Tom Bullough grew up on a farm in Radnorshire on the Welsh borders. As an administrative county, Radnorshire is no more, having been officially absorbed into Powys in 1974; but Bullough notes on his website that there’s still a Radnorshire which persists in people’s conception of the area. Addlands, Bullough’s fourth novel, is set in Radnorshire; and that sense of a distinct place, a specific landscape, runs deep throughout.
The novel begins in 1941, on the day when Etty Hamer gives birth to a son, Oliver. Idris, Etty’s older husband, is out ploughing the fields; the farm is his life – even the midwife’s news of a bomb being dropped nearby doesn’t shake Idris from his work:
‘Oh,’ Idris repeated, as if this woman were a stranger, as if they had not sat within ten yards of one another every Sunday for the past twenty years. He turned his eyes another inch into the darkness and held up the lamp to light the old wooden bridge that led across the flem to the house. ‘I had best fodder the beasts, I had. Please to go on in, Mrs Prosser.’
Subsequent chapters return to the Hamers and their farm every few years, all the way through to 2011. Oliver grows up, to become a figure of some renown in the local community. There are changes in the family and other relationships; the farm and wider area face shifting fortunes; new technologies and social developments leave their mark. Through it all, Addlands maintains a distinctive relationship between reader, character, and setting.
One thing that stands out early on is Bullough’s use of dialect. Here, for example, is a conversation between the young Oliver and a friend in 1952:
Oliver grunted, took the spare pair of gloves and pulled one over his bandaged hand.
‘You looks like your puppy just grew up a fox!’
‘Mam is in a kank.’
‘I hearkened her, to be honest with you. Kept back again, is it?’
‘Six blasted stripes.’
‘By Gar, boy! What did you do? Punch old Willie?’
‘Griffin.’
‘Griffin,’ Albert snorted. ‘Still having a go, then, is he?’
Even in context, it takes a little time to decode this exchange about getting in trouble. But I don’t find this dialect to be like – say – the nicknames in Morvern Callar, keeping the reader out of a secret world. It’s more a feature of the landscape, something to which you do have to adjust, but which will become familiar in time.

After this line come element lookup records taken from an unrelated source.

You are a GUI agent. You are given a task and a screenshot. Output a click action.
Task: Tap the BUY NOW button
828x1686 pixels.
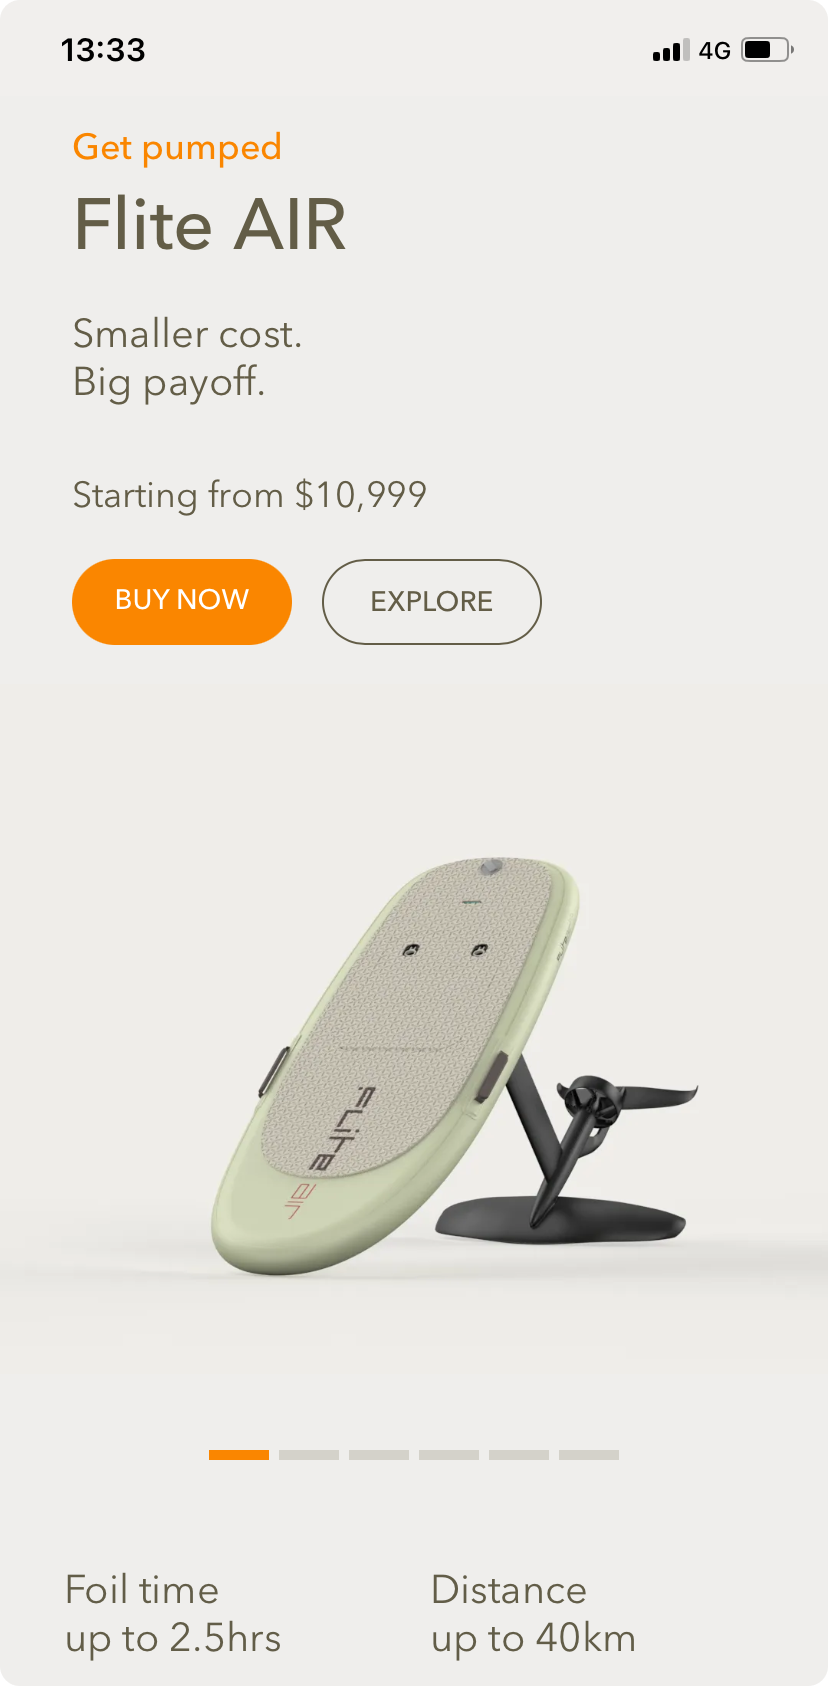click(182, 602)
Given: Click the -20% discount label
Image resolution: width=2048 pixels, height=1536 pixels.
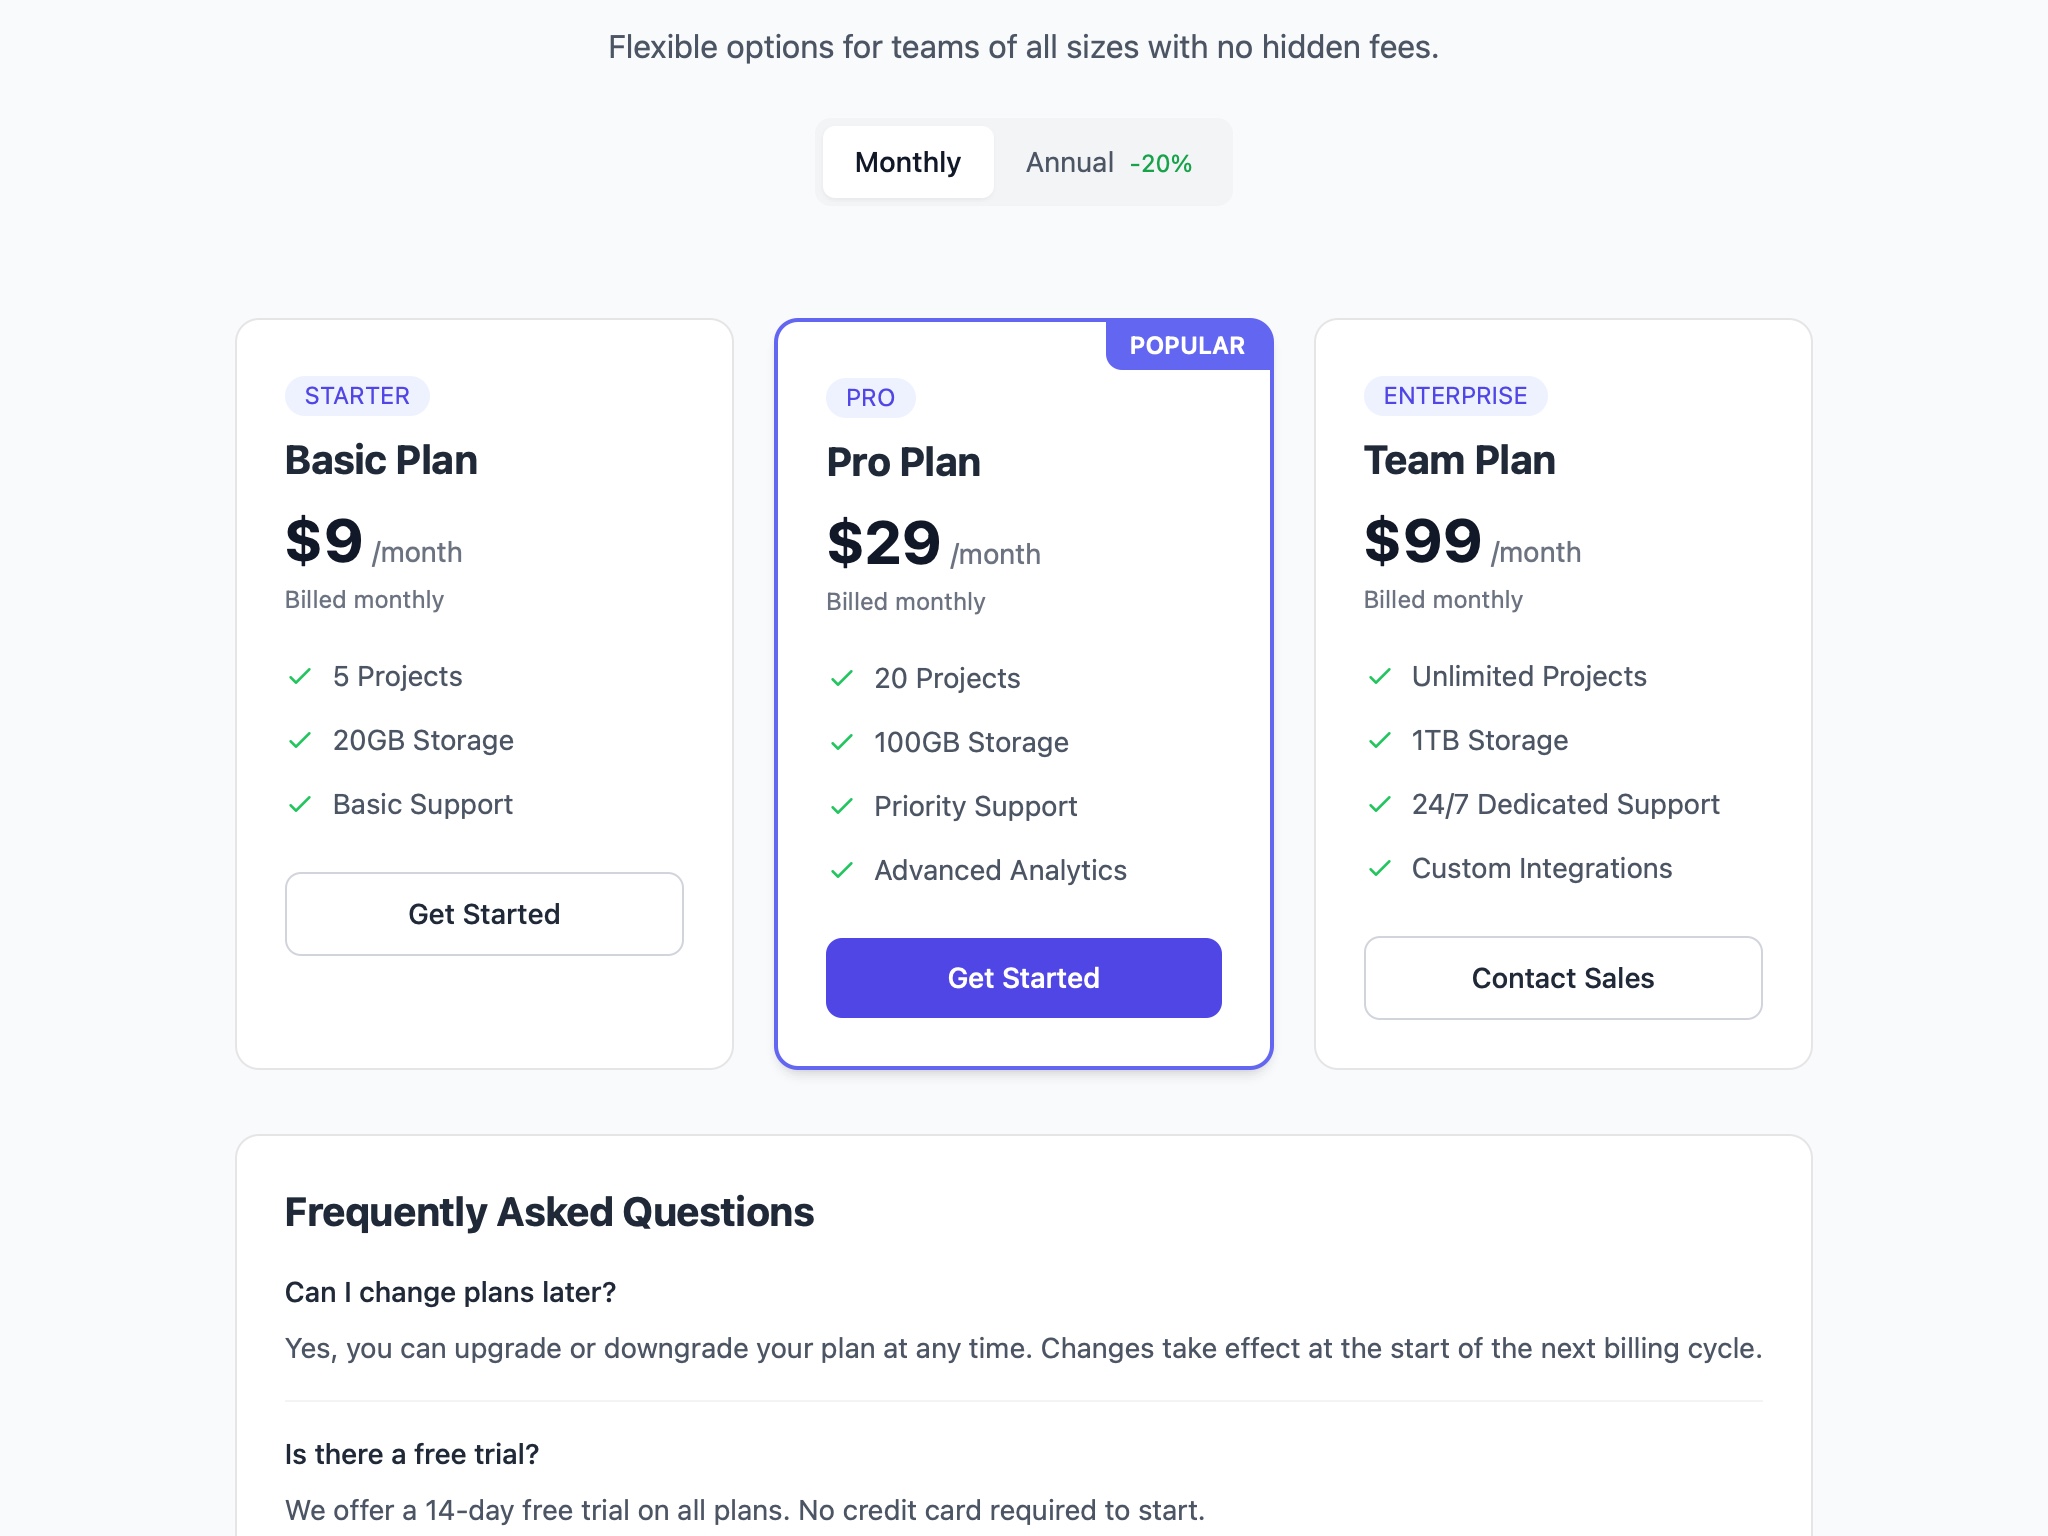Looking at the screenshot, I should tap(1160, 163).
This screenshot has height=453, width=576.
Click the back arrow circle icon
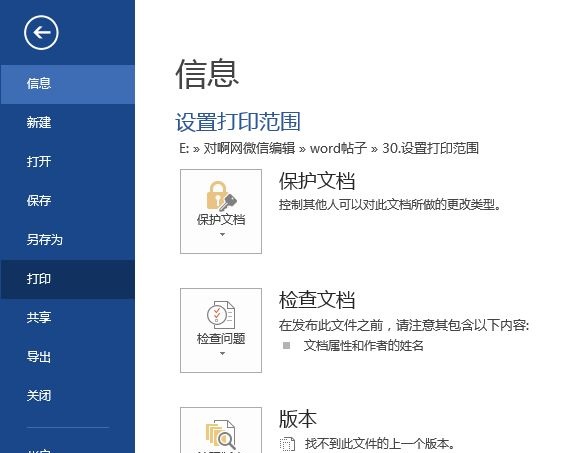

Above all, though, what strikes me about Addlands is how the progression of the novel is oriented around the place rather than the characters. If you’ll forgive a generalisation: typically, in a generational saga like this, we (for which read: I) might expect the family’s experiences to be the linking thread, and for the book to deal with changes in the wider world in the context of how they affect the family. We still get that in Addlands, but there’s a subtle difference in emphasis: some key events in the ‘human’ story of the Hamers are missing, and everything is related back to the farm above all. So this becomes a story of the family as a part of their landscape.
There’s a scene set in 1957 where Idris is reading over the detailed records he has kept of the local farms’ sheep flocks. “This was the knowledge that allowed you to survive,” comments Bullough’s narrator, “not the doddle you were told in a classroom. Had [Idris] wished, he could have traced the blood-line of almost any sheep within fifteen miles, as like as not through forty generations.”
Contrast this with a moment from 1996, when Oliver is visited by a young woman who admires the poetry written by Oliver’s ex: “You’re surely aware that you appear in her work?” says the visitor. “I mean her Drought collection. That more or less started me writing myself…It’s one of the formative books in post-pastoral poetry.” Oliver’s reply is tart: “Post-pastoral? We in’t done yet, girl.”
Four decades earlier, the farming life was ingrained in this land, powered by knowledge and instinct which had built up over years. Now, it has become something that can viewed from a distance, in the abstract. But, as Oliver notes, the farms are still there: life still goes on, despite everything. According to the novel’s epigraph, by W.H. Howse, the word ‘addlands’ refers to “the border of plough land which is ploughed last of all”. That’s the land of the Hamers: the land that remains to the end.